Si aux quatre métiers cités dans le billet ci-dessus, correspondaient quatre associations nationales, les choses seraient encore simples. Mais les musicos et ceux qui font la promotion du numérique cherchent à se singulariser, les directeurs de bibliothèques départementales estiment ne pas faire le même métier que les directeurs de bibliothèques de grandes villes… Les professeurs documentalistes, les territoriaux, leurs collègues des université et ceux du privé s’ignorent gentiment les uns les autres… Ajoutons les niveaux européens (EBLIDA) et mondiaux (IFLA, ICA, ICOM). Résultat, quand un intérêt commun, tel que la négociation internationale des exceptions au droit d’auteur à l’OMPI, réuni tous les professionnels de l’information, cela fait du monde autour des petits fours :

Une déclaration a été signée par les présidentes et présidents réunis sur place :
Sinikka Sikilä (présidente actuelle de l’IFLA) et Donna Scheeder (présidente élue)
Xavier Galaup (IABD)
Anne Verneuil (ABF)
Sophie Cornière (ACIM)
Juliette Lenoir (ADBGV)
Anne-Marie Libman (ADBS)
Christophe Pérales (ADBU)
Pascal Sanz (CFI-bd)
ainsi que par Martine Ernoult pour la FADBEN et Thierry Clavel pour la FULBI

Cette déclaration avait été approuvée à distance par les présidents de l’AAF, l’ADDNB, l’ADRA Interdoc et Réseau Carel ;

Petit quizz : avant de demander à Google, êtes-vous capables d’expliciter chacun des sigles ci-dessus, ou au moins d’avoir une vague idée du secteur concerné?
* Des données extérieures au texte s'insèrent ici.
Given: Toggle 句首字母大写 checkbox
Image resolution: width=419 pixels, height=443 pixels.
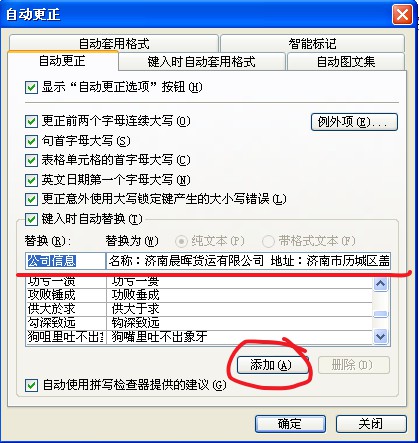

Personnellement, alors que je suis un professionnel, il m’en manquait quatre (CFI, FULBI, ADDNB, ADRA). Comment s’étonner alors de notre manque de visibilité pour le grand public? On s’est offusqué de l’absence de ministres au congrès de l’IFLA, mais comment pouvaient-ils deviner, ou leurs conseillers, que l’IFLA c’est plus important que l’ADBU ou l’ADDNB?